Rewrite the entries starting at the line containing "Where should I click to: Go" and ending at the last entry, requests included, with every coordinate in the answers multiplied by 2.15 and rounded to a whole number, halves rounded up. Give only those lines, and leave out the pictures.
[start of SUPPLIED DATA]
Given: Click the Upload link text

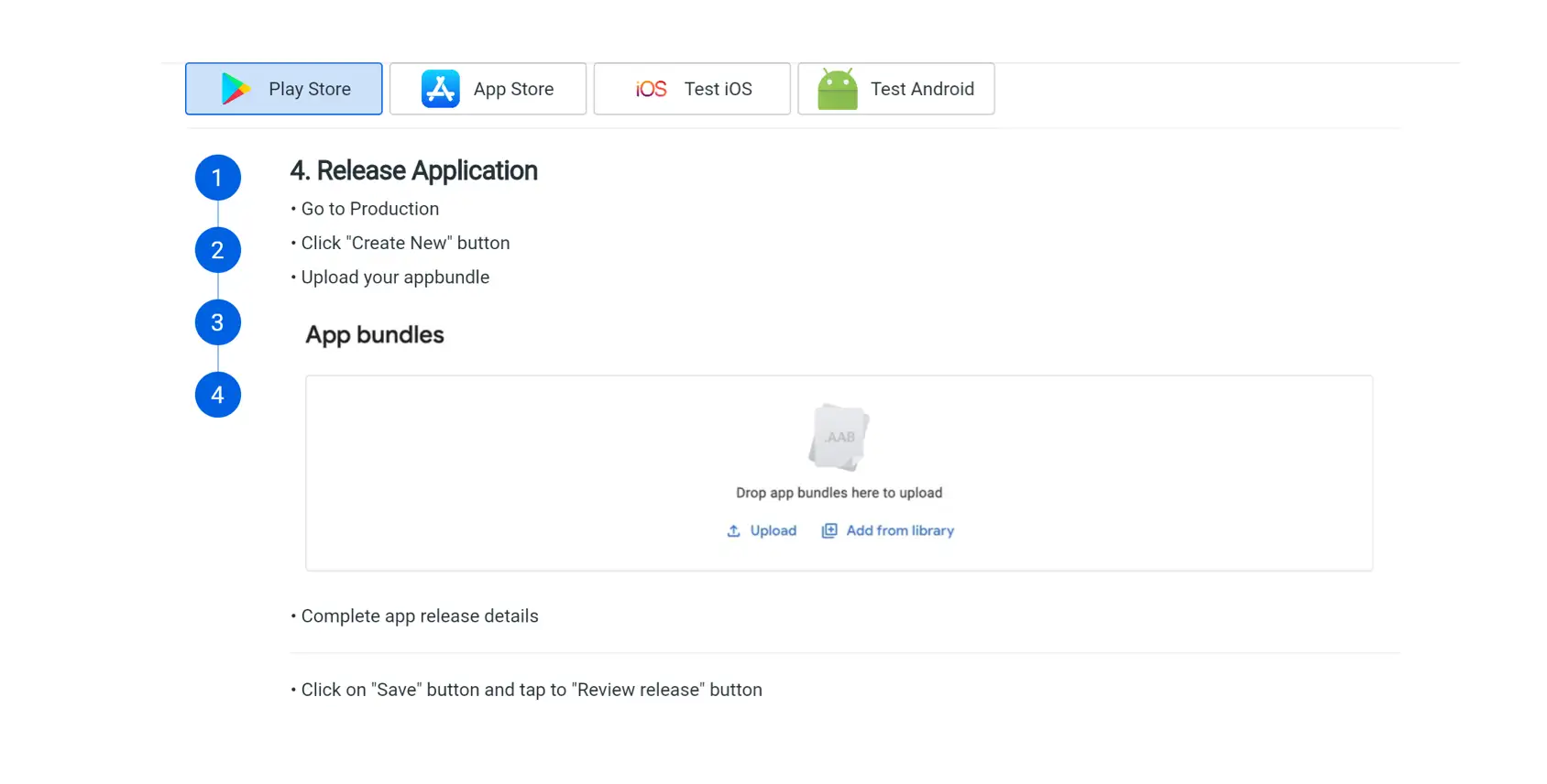Looking at the screenshot, I should (773, 531).
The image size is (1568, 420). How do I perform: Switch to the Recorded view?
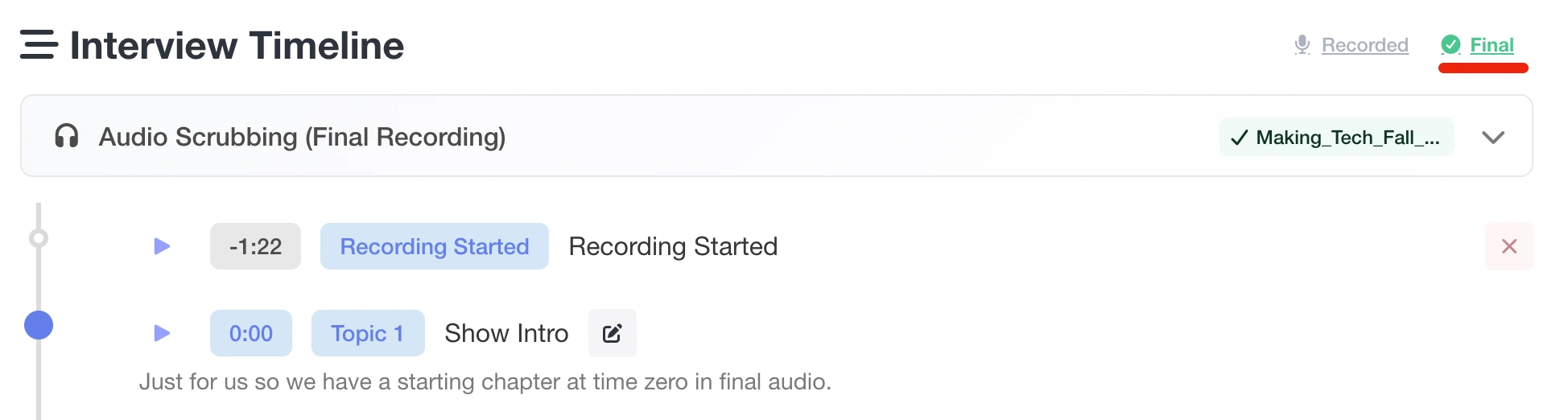[x=1364, y=45]
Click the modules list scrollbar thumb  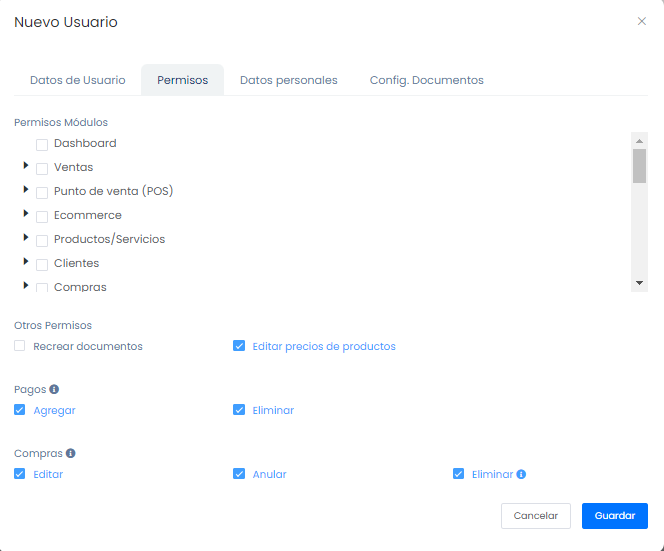639,165
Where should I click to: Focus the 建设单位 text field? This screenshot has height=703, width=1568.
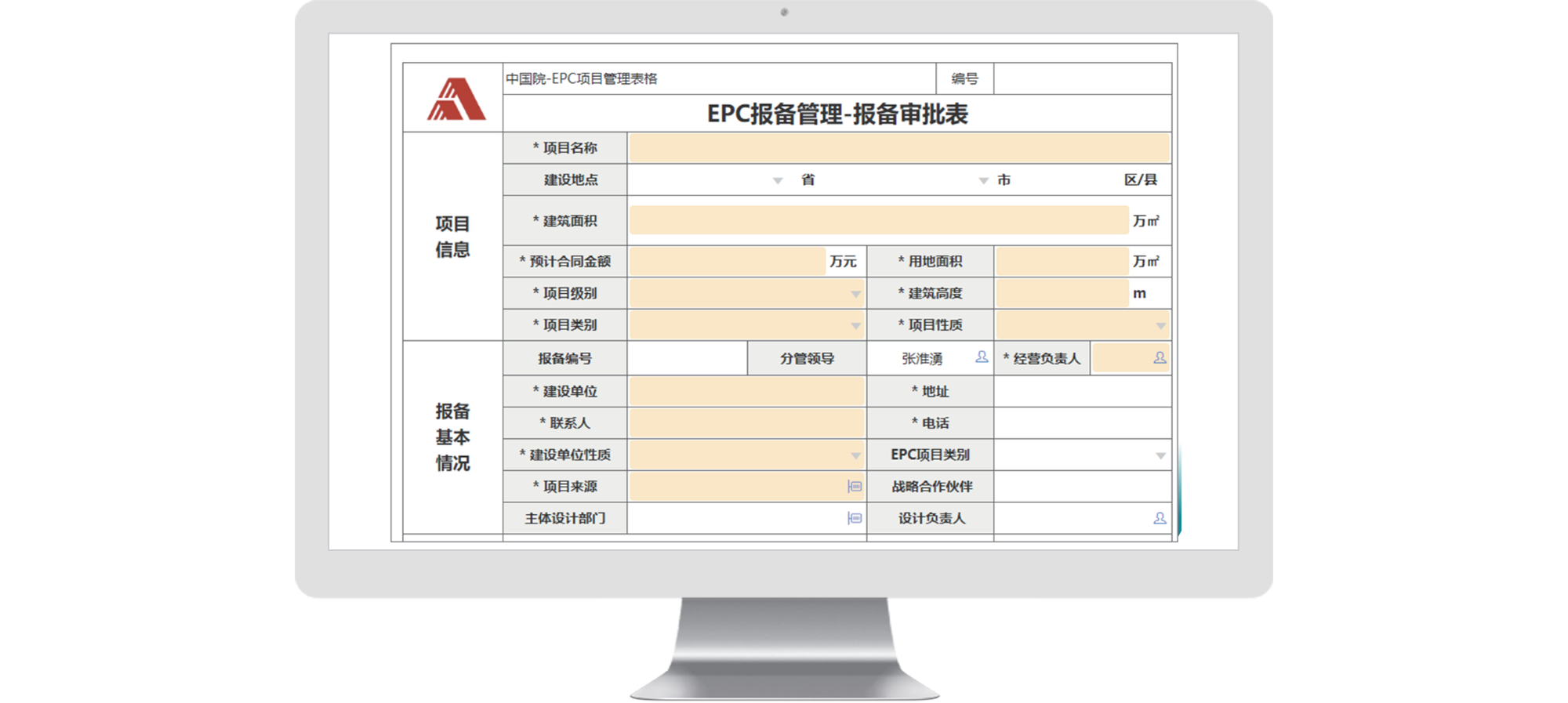coord(746,391)
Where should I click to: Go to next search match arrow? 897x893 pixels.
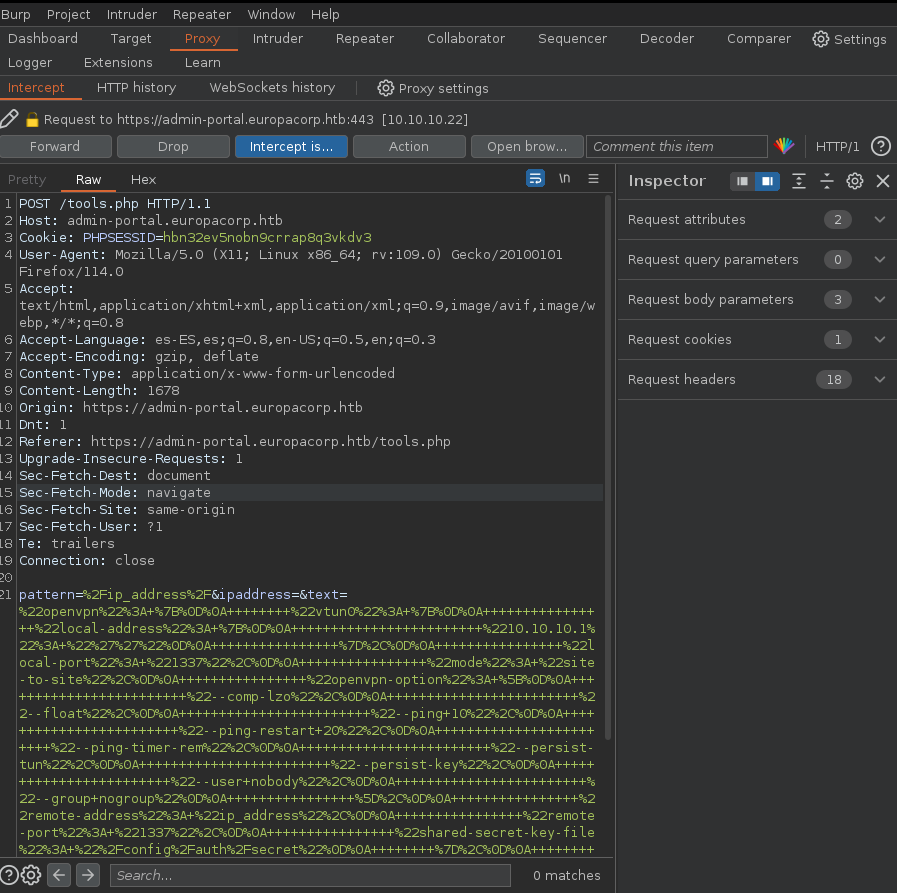tap(88, 875)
[end of SUPPLIED DATA]
▸ **EXERCISE ANSWER**:
Where should I click to: Go to next search match arrow? 897x893 pixels.
tap(189, 1881)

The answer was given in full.